Introduction to AJAX

AJAX Introduction: In this tutorial, we are going to learn about the AJAX, it contains the basic overview and introduction to AJAX.
Submitted by Siddhant Verma, November 19, 2019

One of the key skills of a frontend developer is to write asynchronous code for consuming API. AJAX stands for Asynchronous JavaScript and XML. It is an approach or concept to bind web apps and structure them. Back when web apps started coming out, the web page had to be refreshed for any data to be updated on the DOM. AJAX lets us create web apps that can update without refreshing. This is one of the main features of a single page application, where you can load data without refreshing the page and produce it in multiple views on the frontend using some frontend framework. In this article, we'll look at what exactly AJAX is, how it works, why it was needed against the conventional web application model and how to write AJAX requests to consume an API.

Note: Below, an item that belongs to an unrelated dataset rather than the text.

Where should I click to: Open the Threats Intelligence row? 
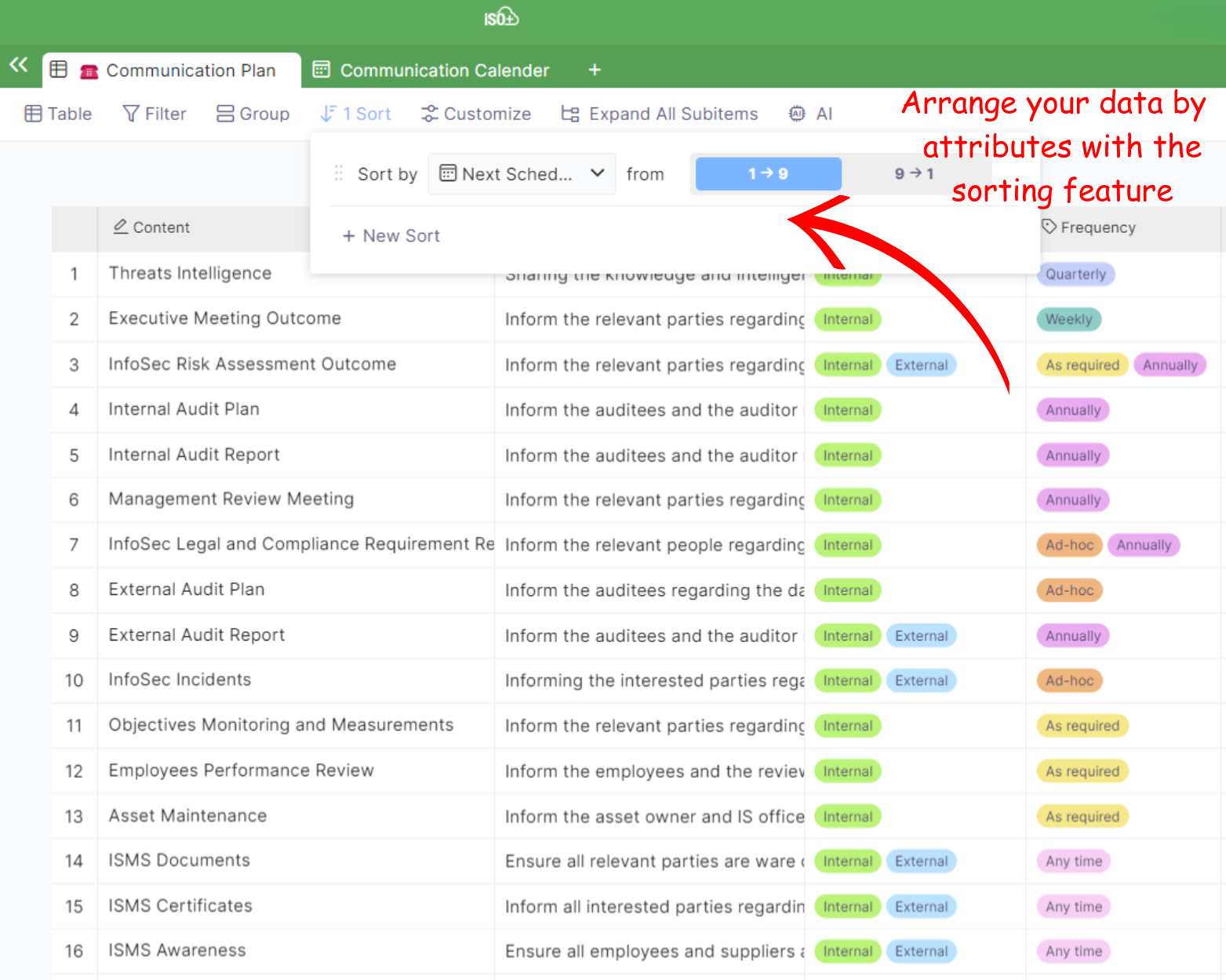190,274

Let's look at the working of a classic web application which worked on the synchronous model,

AJAX Introduction

At the start of the session, a web page is loaded on the client side. Whenever new data has to be fetched, the application would send an HTTP request to the server(typically a web server) which would process this request, query the data by connecting to a Database and perform the backend operations. Everytime the web page required some data, this process would be repeated again and again.

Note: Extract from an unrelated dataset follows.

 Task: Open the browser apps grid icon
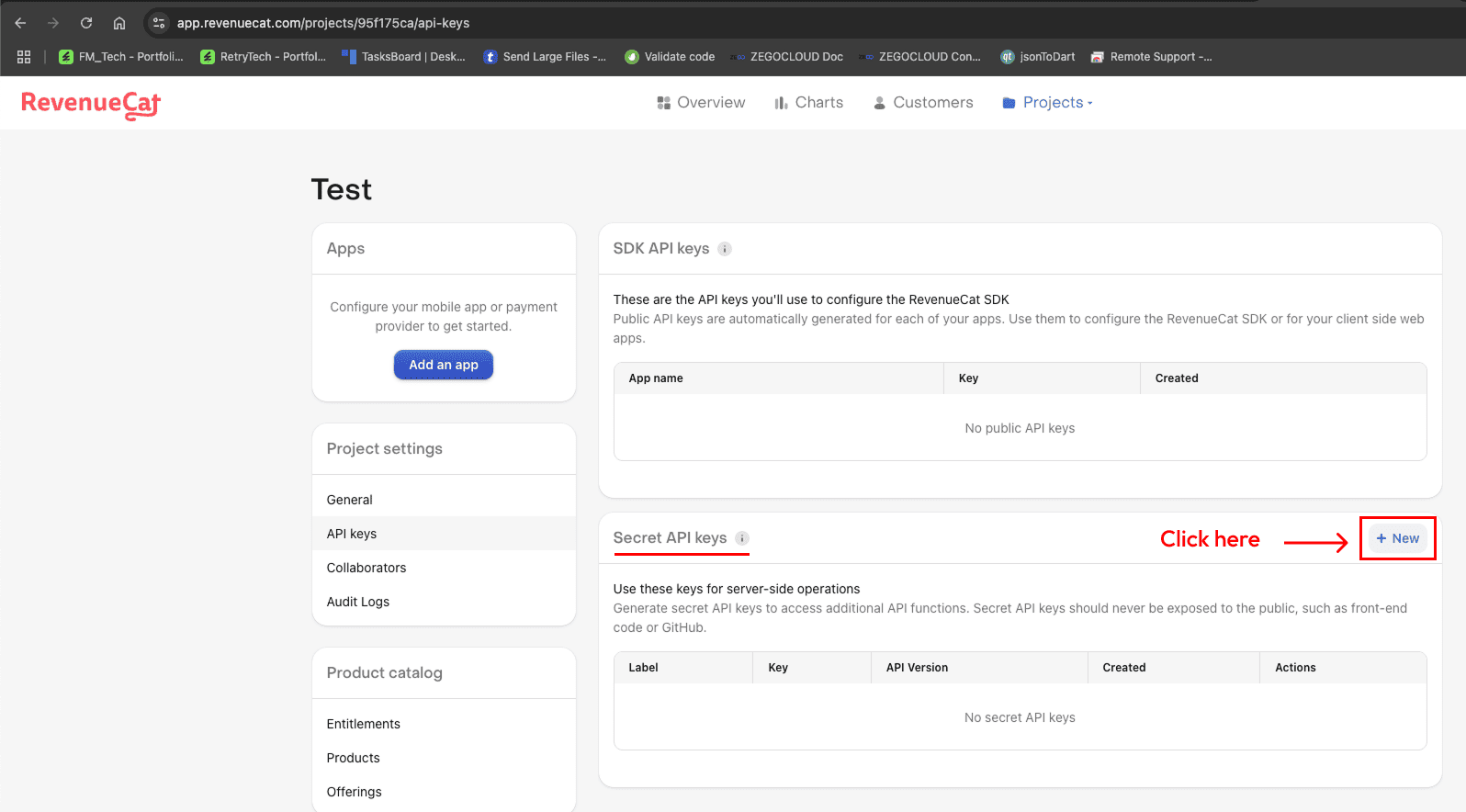24,57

The AJAX web application model worked in the asynchronous mode,

AJAX Introduction

Instead of loading a web page at the start of the session, the browser loads an AJAX engine. This AJAX engine was itself written in JavaScript which renders the interface and communication with the server. The AJAX allows user's interaction with the application to happen asynchronously independent of communication with the server. The website can send and request data. The data can be sent to and from the server in the background without disturbing the current page which is the core principle of single page applications.

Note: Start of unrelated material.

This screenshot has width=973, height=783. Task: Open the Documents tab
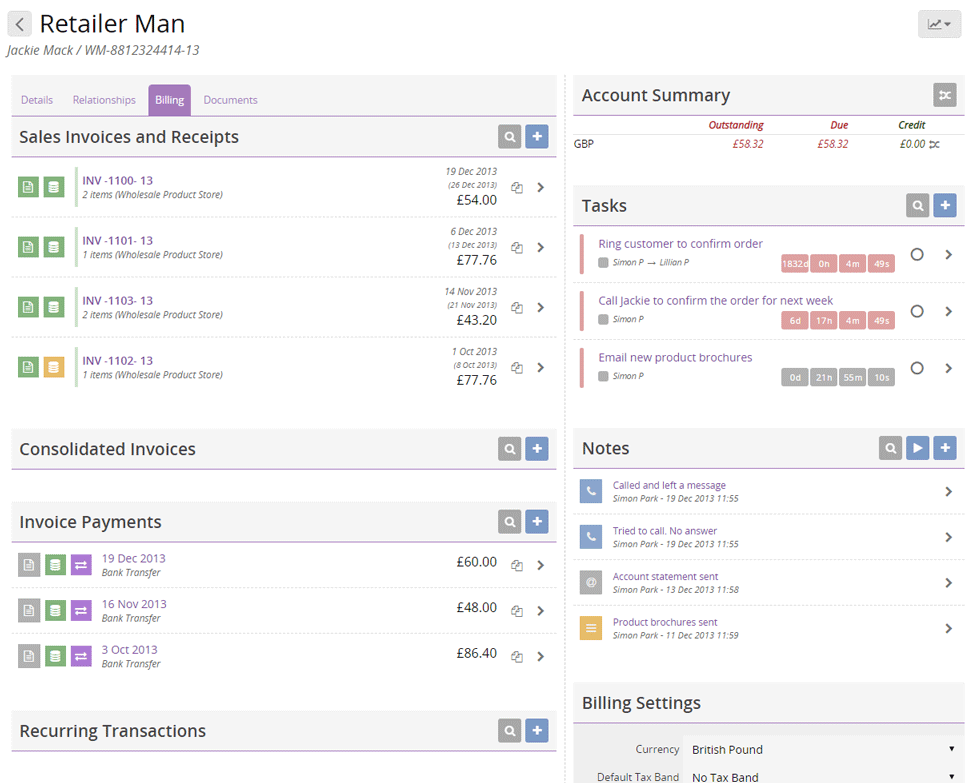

XML is just a type of data that was popular at that time and was the JSON equivalent of that time. It is syntactically similar to HTML but does not describe presentation like HTML. It simply represents data and relations between them. XML and JSON both are just data formats. API's don't respond with HTML but with pure data and JSON consists of key-value pairs and looks almost exactly like JavaScript objects. It is popular today because of its similarity with JavaScript.

Writing AJAX requests with XHR

var XHR=new XMLHTTPRequest();
XHR.onreadyStatechange=function(){
	if(XHR.readyState==4){
		if(XHR.status==200)
			document.write(XHR.response);
		else
			document.write(XHR.response);
	}
}
XHR.open("GET",url);
XHR.send();

Let's try to consume an API that sends a random quote everytime you make an AJAX call to it.

    var url="https://api.github.com/zen";

Problems with XHR:

It has a bulky syntax and is 16 years old which means too old for web technologies. It wasn't typically created for Single Page Applications and does not provide support for streaming data.

Modern methods for making AJAX requests are using the fetch() method or third party libraries like JQuery and Axios.